DİJİTAL DİKTATÖRLÜĞÜN ZAFERİ AHLAKIN ESARET VE REZALETİ..
Bilgi çağındayız teknoloji diktatörlüğünü ilan etti ama Ahlak buna paralel gelişmediği için Ahlak için hızlı bir çöküş sürecine sebep oldu.
Medya hiç kuşkusuz çağımızın en önemli ulaşım, eğitim ve etkileşim aracı. Günümüzde evinde akıllı telefon olmayan kimse yok gibi bir şey. Keza, en ucuzundan en pahalısına kadar her çeşit basılı medya (gazeteler, dergiler, kitaplar vs.) emrimize âmâde vaziyette…
İnsanların salah ve felahına kullanılmayan her imkan ve vasıta Negatif sonuçlar üretecekse üreticiye ve tüketiciye bu aletlerin pozitif getirisi anlatılmalı kavratılmalı ondan sonra bu aletleri kullanmasına müsaade edilmelidir. Çünkü kontrolsüz güç kontrolsüz zulümlere sebeptir. Çünkü vesileler meşruiyetini amaçlardan alırlar.

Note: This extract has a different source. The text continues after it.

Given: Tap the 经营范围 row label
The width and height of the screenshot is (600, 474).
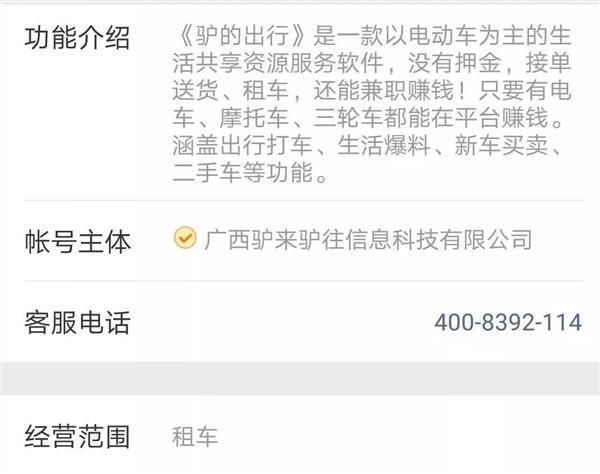Looking at the screenshot, I should click(x=77, y=437).
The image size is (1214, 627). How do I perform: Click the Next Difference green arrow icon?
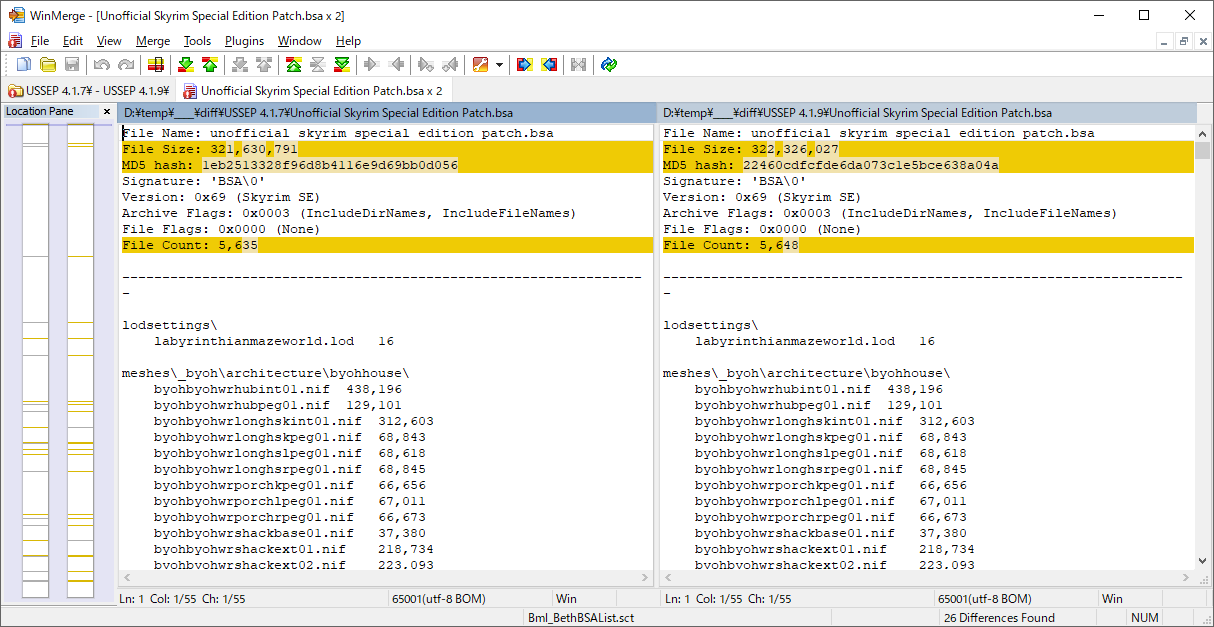tap(185, 65)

İletişim çağındayız evet ama bu durum bizlerin özgürlüğünün ihlal edilmesi anlamına gelmemeli. Hemen hemen her şeyi teknoloji sayesinde gerçekleştirdiğimiz bu günlerde, yapay zekâ da işin içine girince, işler daha da fazla karışır oldu. Hayatımıza ister istemez bir müdahale var.
Yani şöyle; Bizi bizden daha iyi tanıyan yapay zeka, bizim için her zaman bir öneriyle karşımıza çıkıyor. Ben yapay zekâ kullanmıyorum demeyin boşuna. Hepimiz elimizdeki telefon sayesinde yapay zekâyı kullanıyoruz.
Alışveriş için göz gezdirdiğimiz siteler varsa onunla ilgili gelen reklamlar, yemek istiyorsak en çok sipariş verdiğimiz restorandan önerilerin karşımıza ilk olarak çıkması bunu kullandığımıza dair en büyük işaret. İster istemez hayatımızda yer veriyoruz aslında.
Mevcut haliyle hukuk, eğitim, lojistik ve sağlık alanlarının birçok bölümünde yapay zeka insanlığa hizmet ederken, insanları da sınıflandıracak. Bugünlerde big data’nın oluşmasıyla birlikte, kazancımızdan tüketimimize, alışkanlıklarımızdan vücut ısımıza kadar her şeyimizin ayıklanıp sınıflandırılacağına da işaret ediyor.
İnsanoğlu, 70 yıl önce hayal bile edilemeyecek güçte teknolojiler geliştirdi, Kutsal amaçlardan yoksun bu imkan rahmetten zahmete yol alıyor.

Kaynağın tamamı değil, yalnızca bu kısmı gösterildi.